-- Start Task material --

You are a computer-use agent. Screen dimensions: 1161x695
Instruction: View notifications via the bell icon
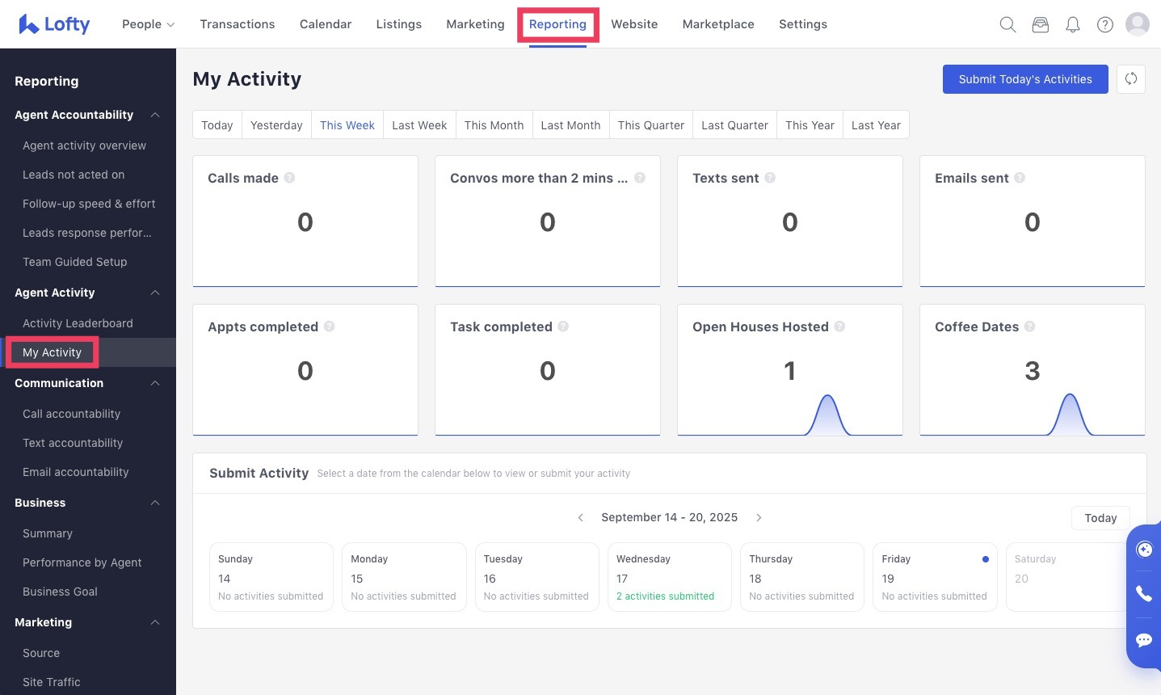[x=1072, y=24]
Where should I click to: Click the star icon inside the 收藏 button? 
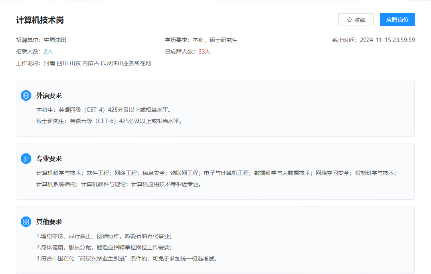pyautogui.click(x=349, y=19)
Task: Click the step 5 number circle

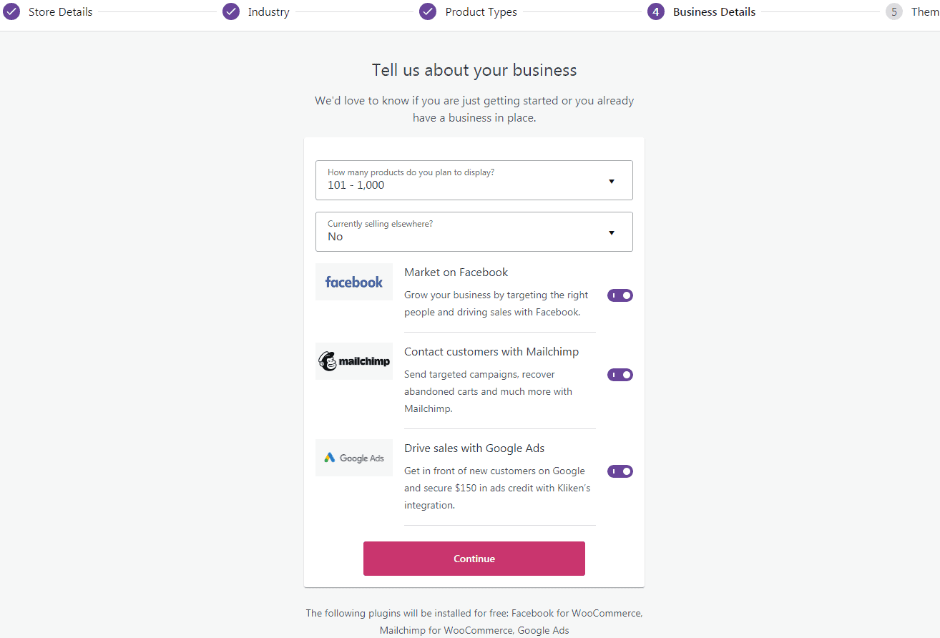Action: point(894,12)
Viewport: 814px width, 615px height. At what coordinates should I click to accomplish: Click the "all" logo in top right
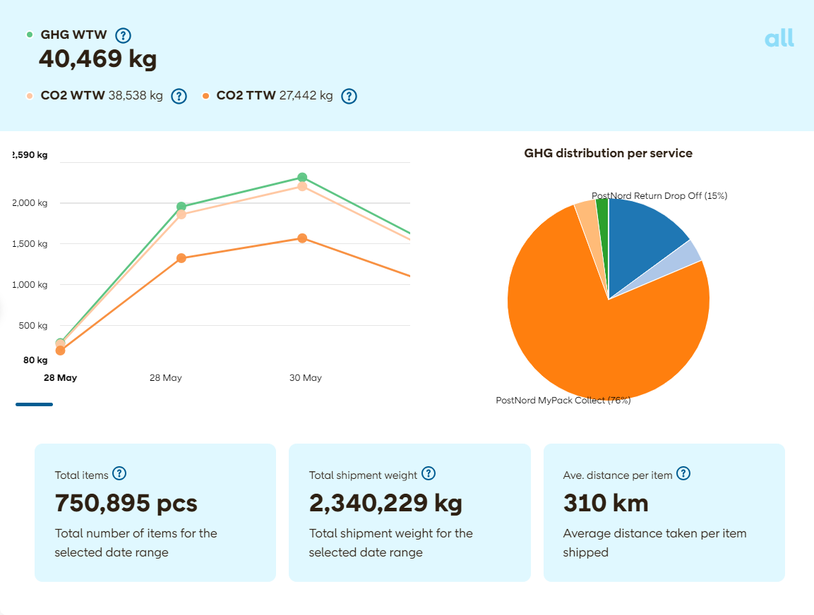click(779, 38)
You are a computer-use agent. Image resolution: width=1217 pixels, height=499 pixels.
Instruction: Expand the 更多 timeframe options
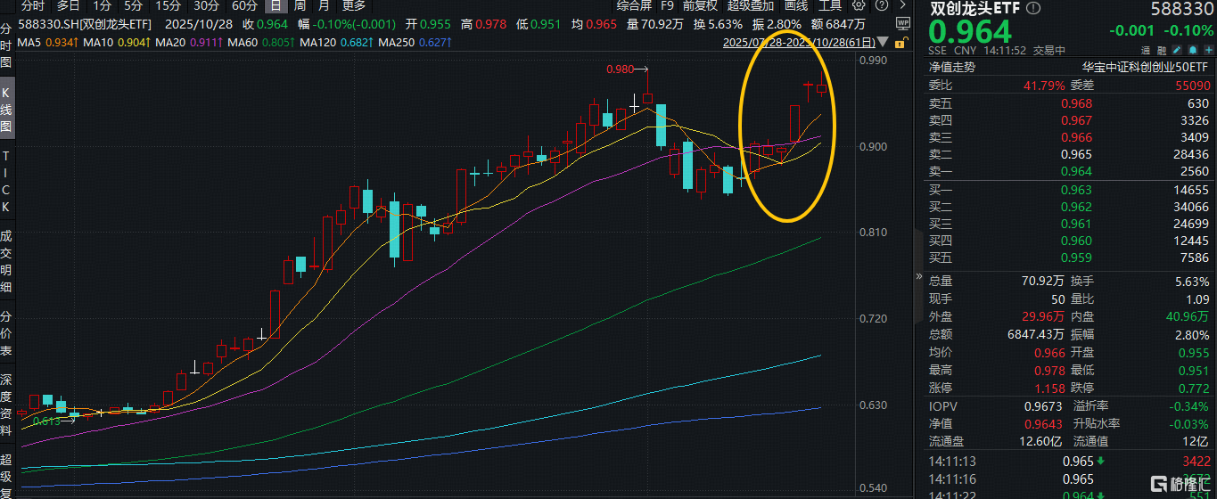tap(353, 4)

-- End Task material --

Rewrite the records above as a JSON list of strings, one string per line with blank lines left out, and leave the pictures out of your answer.

*Full answer*.
[
  "You are a computer-use agent. Screen dimensions: 1161x695",
  "Instruction: View notifications via the bell icon",
  "[x=1072, y=24]",
  "Where should I click to: Click the star icon inside the 收藏 button? ",
  "pyautogui.click(x=349, y=19)",
  "Task: Click the step 5 number circle",
  "Action: point(894,12)",
  "Viewport: 814px width, 615px height. At what coordinates should I click to accomplish: Click the \"all\" logo in top right",
  "click(779, 38)",
  "You are a computer-use agent. Image resolution: width=1217 pixels, height=499 pixels.",
  "Instruction: Expand the 更多 timeframe options",
  "tap(353, 4)"
]